*文書の抜粋:*
(58)【調査した分野】(Int.Cl.,DB名)
ヘッドボックスから複数本のラダーコードを吊下支持し、前記各ラダーコードの一対の縦糸間に複数の段を形成する横糸を設け、各段の横糸にスラットをそれぞれ支持し、前記ヘッドボックスから垂下される複数本の昇降コードを前記スラットの前方及び後方の少なくともいずれかに垂下し、スラット駆動装置の動作により前記ラダーコードを介して前記スラットを回動操作可能とするとともに、前記昇降コードを昇降して前記スラットを昇降操作可能とした横型ブラインドの製造方法において、
前記各ラダーコードの各段の横糸を複数本ずつの横糸からなる一組の横糸で形成し、前記各組の横糸同士で交差部を形成しており、
前記交差部を一方の前記縦糸から他方の前記縦糸の方向に移動させて、前記横糸と一方の縦糸と前記交差部とによって囲まれるスラット挿通空間を拡げて、前記スラット挿通空間に対してスラットを挿通し、
前記横糸と他方の縦糸と前記交差部とによって囲まれる空間は、昇降コード挿通空間であり、前記各組の横糸は、前記交差部において、左右方向の交差位置を入れ替えており、前記昇降コード挿通空間に前記昇降コードを前記ラダーコードの左右方向から交互に挿通する
横型ブラインドの製造方法。
前記昇降コード挿通空間を形成する横糸のうち、上方に位置する前記横糸が前記交差部において位置する水平方向と同一の方向で、かつ垂直方向における前記上方の方向から前記昇降コードを前記昇降コード挿通空間に挿通する
請求項1記載の横型ブラインドの製造方法。
前記操作軸は、前記スラット挿通空間に対して前記スラットが挿入された後であって、前記横糸と他方の縦糸と前記交差部とによって囲まれる昇降コード挿通空間に対して前記昇降コードを挿通する前に前記ラダーコードから取り外される
請求項3記載の横型ブラインドの製造方法。
【背景技術】
【0002】
横型ブラインドは、ヘッドボックスから吊下支持される複数本のラダーコードに多数段のスラットが支持され、ヘッドボックス内に配設されるラダーコード吊下げ装置を操作装置で操作することにより、ラダーコードを介して各スラットを同位相で回動操作可能である。
【0003】
また、ラダーコードの下端にはボトムレールが取着され、そのボトムレールにはヘッドボックスから垂下される昇降コードの下端が取着されている。そして、操作装置の操作によりヘッドボックス内の昇降装置で昇降コードを昇降することにより、ボトムレールを昇降してスラットを昇降可能となっている。
【0004】
このような横型ブラインドの一種類として、複数本の昇降コードをスラットに挿通することなく、スラットの前方及び後方に吊下支持して、ボトムレールを昇降可能としたものがある。
【0005】
このような構成とすることにより、各スラットに昇降コード挿通孔を設ける必要がないので、その挿通孔からの光漏れが生じることはない。また、各スラットに昇降コードが挿通されないので、スラットの全閉操作時に各スラットをほぼ垂直方向まで回動させることができるので、遮光性を向上させることができる。

*データ:*
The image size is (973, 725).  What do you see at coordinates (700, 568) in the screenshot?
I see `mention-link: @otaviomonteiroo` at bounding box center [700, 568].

*やること:*
**a)** 横型ブラインドの文書によると、昇降コードをスラットの前と後ろに吊り下げる作りにすると、挿通孔からの光漏れが起きないのはなぜですか。
**b)** 横型ブラインドの文書を、最後の文のあとから書き続けてください。

*順番どおりの答え:*
**a)** 各スラットに昇降コード挿通孔を設ける必要がないからです。

**b)**
【0006】
特許文献1には、各段の横糸を、中間部で交差する2本の横糸で構成したラダーコードが開示されている。各段の横糸の交差方向は、各段の横糸ですべて同一方向である。
【0007】
特許文献2には、昇降コードをスラットに挿通しない横型ブラインドにおいて、ラダーコードの交差した横糸間にスラットを挿通し、スラットの係止凹部を横糸の交差部に係合させて、ラダーコードに対するスラットの長手方向のずれを防止するようにした横型ブラインドが開示されている。
【発明の概要】
【発明が解決しようとする課題】
【0009】
2本の横糸をほぼ垂直面に沿って上下方向に斜めに交差するように形成すると、両横糸で囲まれる空間は、左右方向に開口される。このようなラダーコードの横糸間に昇降コードを挿通しようとするとき、上段の横糸で昇降コードを例えば右から左へ挿通しながら、その下段の横糸で同様に右から左に挿通しようとすると、組み立て作業性が悪い。
【0010】
特許文献2に開示された横型ブラインドでは、ラダーコードに対する昇降コードの位置関係が開示されていない。昇降コードがラダーコードに保持されていないと、スラットの引き上げ操作時に、スラットが左右方向すなわち長手方向に蛇行しながら積層されてしまうため、美観上好ましくない。従って、ラダーコードで昇降コードを保持することが望ましい。
また、昇降コードをスラットに挿通しない横型ブラインドにおいて、ラダーコードの交差した横糸間にスラットを挿通することになるが、円滑にラダーコードの交差した横糸間にスラットを挿通することが望まれる。
【0011】
この発明の目的は、円滑にラダーコードの交差した横糸間にスラットを挿通することを可能とした横型ブラインドの製造方
法を提供することにある。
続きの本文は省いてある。